In recent years, HUCMSCs have been proved promising in possible treatment of several diseases and conditions such as diabetes, certain diabetic wounds and brain damage associated with neonatal hypoxia, stroke, autism, acute liver failure, CP and Alzheimer’s. HUCMSCs are better in contrast to embryonic and fetal stem cells ethically noncontroversial, inexpensive and readily available source of cells. HUCMSCs are multipotent stem cells, which are easy to obtain materials, rich sources, primitive cells, differentiation ability and secretion of cytokines are strong, immunogenicity is relatively low, and also with no ethical problems and little exogenous pollution and characterized by the ability to differentiate into specific cell types. HUCMSCs are capable of forming many different cell types and it has also become one of the most important cell sources for scientists to study the treatment of CP .
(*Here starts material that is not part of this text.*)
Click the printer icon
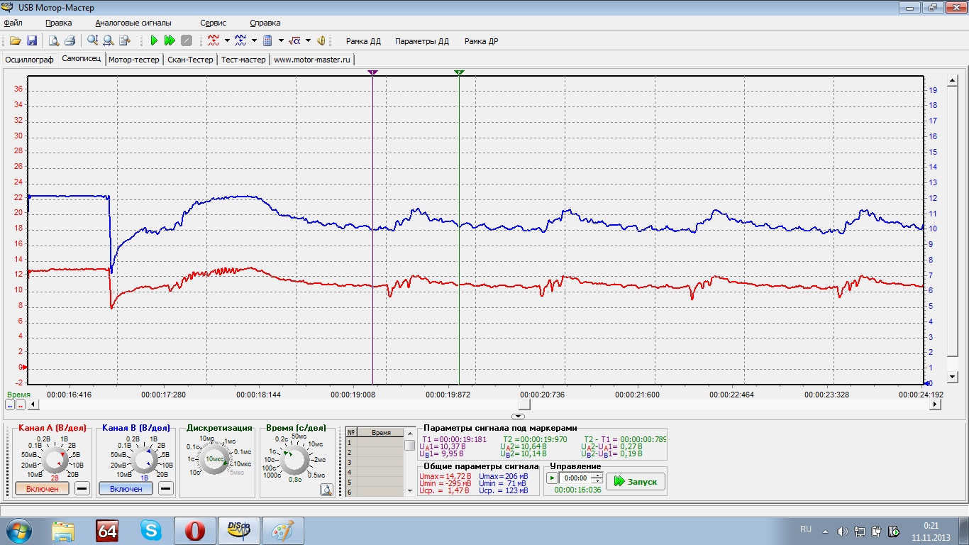Viewport: 969px width, 545px height. click(70, 41)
The key molecules of Rho/ROCK signaling pathway include NogoA、NgR、RhoA、Rac-1、Cdc42. NogoA protein is an important membrane protein, which is mainly expressed in oligodendrocytes and neurons of the central nervous system. NogoA belongs to the reticular family, a member of the neurite outgrowth inhibitor (Nogo) family, which is the most important and strongest inhibitor of axon growth in the central nervous system. Binding of NogoA to specific receptor NgR can induce cone collapse, axon growth collapse and atrophy, inhibit axon regeneration, and play a negative regulatory role in central nerve injury. NogoA can cause nerve damage by activating Rho. In vivo experiments showed that blocking NogoA expression may result in an increasing in dendrite spine density. Rac1 is involved in axonal formation of nerve cells in vivo. Rac1GTPase is essential for axon formation during hippocampal neuron development and can stimulate axon growth expansion, axon guidance, dendrite growth and neuronal polarity of nerve cells. Many studies have shown that Rac1 silencing can reduce and improve neuronal oxidative stress injury, and abnormal Rac1 activity may lead to axonal contraction and neuronal death after ischemia-reperfusion in models. CDC42 can regulate microfilaments, mediate the formation of filamentous pseudopods, participate in vesicle transport, regulate axon and dendrite formation and synaptic plasticity[16, 17].
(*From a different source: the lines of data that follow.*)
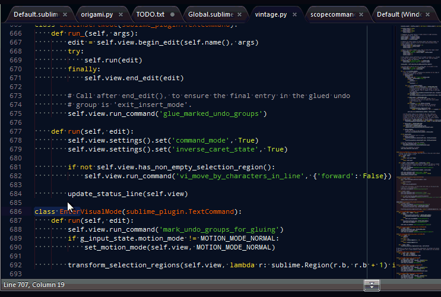Close the Default.sublime tab

(65, 14)
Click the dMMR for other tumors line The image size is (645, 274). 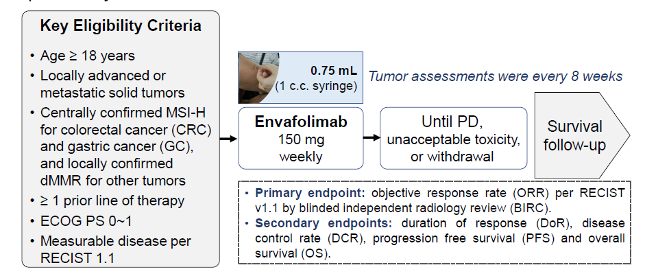112,181
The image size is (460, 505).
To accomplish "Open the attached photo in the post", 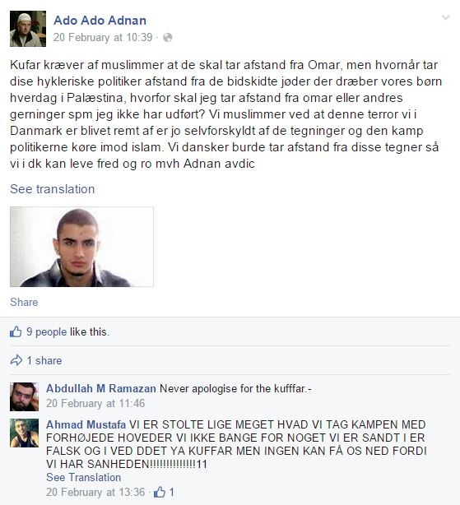I will [x=81, y=247].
Many studies demonstrated that HUCMSCs could migrate to the sites of brain injury in CP rats, reduce functional deficits, protect against white matter injury . The main purpose of using stem cells treatment of cerebral palsy is to use their regenerative capacity to rebuild damaged brain tissue, which can differentiate into nervous system regeneration and inhibit neuroinflammation. However, the data on the effectiveness of HUCMSCs therapy in cerebral palsy are still insufficient. So we need continue to research more about the HUCMSCs therapy mechanism for CP. CP injury is inevitably accompanied by the regeneration and repair of neurons and axons. Nerve regeneration is noticed to play an important role in the CP treatment. The regeneration of central nervous system(CNS) is related to the existence of factors against regeneration in the microenvironment of CNS. However, the effect of NogoA/NgR/Rho pathway on the regulation of HUCMSCs activity in CP is rarely reported and the specific mechanism is still unclear .
We hypothesized that NogoA/NgR/Rho pathway is involved in when use the HUCMSCs to treat CP. The aim of our study is to explore the role of NogoA/NgR/Rho pathway in the nerve regeneration mechanisms of the HUCMSCs and evaluate its potency as a new target for treating CP or the injury and diseases of central nervous system.
To further validate the therapeutic mechanisms of the NogoA/NgR/Rho pathway, HUCMSCs were injected into rats with hypoxia/ischemia-induced CP. In this article, we explain the effect in rat with CP and NogoA/NgR/Rho pathway potential molecular mechanisms by analyzing these changes, including NogoA、NgR、RhoA、Rac-1、Cdc42 expression levels of related nerve regeneration genes. This in vivo study in the rat CP model may provide new treatment method for CP patient in future.